* _SOURCE MATERIAL_
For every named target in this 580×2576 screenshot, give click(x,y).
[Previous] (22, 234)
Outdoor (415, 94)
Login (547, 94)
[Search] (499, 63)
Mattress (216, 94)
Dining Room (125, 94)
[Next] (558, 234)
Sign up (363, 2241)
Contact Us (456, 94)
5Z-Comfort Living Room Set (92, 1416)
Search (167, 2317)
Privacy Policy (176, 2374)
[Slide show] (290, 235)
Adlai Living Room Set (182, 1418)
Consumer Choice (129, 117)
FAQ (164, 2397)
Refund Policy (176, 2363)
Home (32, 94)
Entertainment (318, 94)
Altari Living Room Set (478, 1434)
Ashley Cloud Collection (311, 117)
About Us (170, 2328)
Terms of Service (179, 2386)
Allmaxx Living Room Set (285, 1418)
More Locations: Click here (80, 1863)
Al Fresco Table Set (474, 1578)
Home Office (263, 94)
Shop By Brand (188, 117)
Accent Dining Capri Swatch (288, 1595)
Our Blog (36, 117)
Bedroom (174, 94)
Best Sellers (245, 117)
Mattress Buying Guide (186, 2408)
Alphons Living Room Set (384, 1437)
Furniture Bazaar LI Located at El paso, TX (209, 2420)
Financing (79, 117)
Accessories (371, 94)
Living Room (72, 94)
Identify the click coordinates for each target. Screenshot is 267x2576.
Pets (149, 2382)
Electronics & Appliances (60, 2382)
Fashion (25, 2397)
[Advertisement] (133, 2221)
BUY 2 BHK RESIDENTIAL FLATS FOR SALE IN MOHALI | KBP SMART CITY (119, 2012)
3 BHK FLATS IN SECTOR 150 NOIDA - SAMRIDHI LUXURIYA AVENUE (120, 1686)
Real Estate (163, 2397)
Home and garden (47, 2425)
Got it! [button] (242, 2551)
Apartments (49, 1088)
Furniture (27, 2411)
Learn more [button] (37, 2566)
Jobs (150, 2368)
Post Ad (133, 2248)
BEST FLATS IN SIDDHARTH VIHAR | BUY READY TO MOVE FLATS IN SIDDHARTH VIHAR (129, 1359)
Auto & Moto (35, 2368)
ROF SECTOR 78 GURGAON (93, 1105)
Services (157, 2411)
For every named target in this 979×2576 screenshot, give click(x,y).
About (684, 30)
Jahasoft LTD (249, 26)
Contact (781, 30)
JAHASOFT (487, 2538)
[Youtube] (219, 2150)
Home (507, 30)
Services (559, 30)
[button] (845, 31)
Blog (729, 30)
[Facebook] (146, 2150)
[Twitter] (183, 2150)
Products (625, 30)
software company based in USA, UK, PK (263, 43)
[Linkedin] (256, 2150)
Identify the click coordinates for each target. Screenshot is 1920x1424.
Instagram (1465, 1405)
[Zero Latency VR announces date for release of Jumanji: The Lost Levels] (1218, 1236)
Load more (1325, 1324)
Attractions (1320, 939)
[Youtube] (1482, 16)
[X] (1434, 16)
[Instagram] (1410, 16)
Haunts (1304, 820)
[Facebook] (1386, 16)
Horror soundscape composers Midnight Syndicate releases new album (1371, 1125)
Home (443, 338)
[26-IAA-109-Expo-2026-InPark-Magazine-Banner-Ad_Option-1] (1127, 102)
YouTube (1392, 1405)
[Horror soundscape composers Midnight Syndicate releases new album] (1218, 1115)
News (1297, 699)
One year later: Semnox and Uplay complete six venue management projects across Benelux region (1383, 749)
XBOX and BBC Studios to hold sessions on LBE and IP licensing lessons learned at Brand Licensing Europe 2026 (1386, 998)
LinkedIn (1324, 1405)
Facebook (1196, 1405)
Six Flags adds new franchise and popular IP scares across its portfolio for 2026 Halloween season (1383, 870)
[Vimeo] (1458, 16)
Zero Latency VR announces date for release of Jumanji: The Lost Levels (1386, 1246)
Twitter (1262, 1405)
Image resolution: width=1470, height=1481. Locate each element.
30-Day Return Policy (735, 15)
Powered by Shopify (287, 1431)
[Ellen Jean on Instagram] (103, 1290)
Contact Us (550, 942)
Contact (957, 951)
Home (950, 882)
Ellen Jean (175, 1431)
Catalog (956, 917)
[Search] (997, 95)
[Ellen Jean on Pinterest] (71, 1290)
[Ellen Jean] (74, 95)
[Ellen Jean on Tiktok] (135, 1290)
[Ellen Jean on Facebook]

* _ABOUT THIS EXERCISE_
Which lines in the records above hold the string "Lost"? Copy each of them.

* _RESULT_
[Zero Latency VR announces date for release of Jumanji: The Lost Levels] (1218, 1236)
Zero Latency VR announces date for release of Jumanji: The Lost Levels (1386, 1246)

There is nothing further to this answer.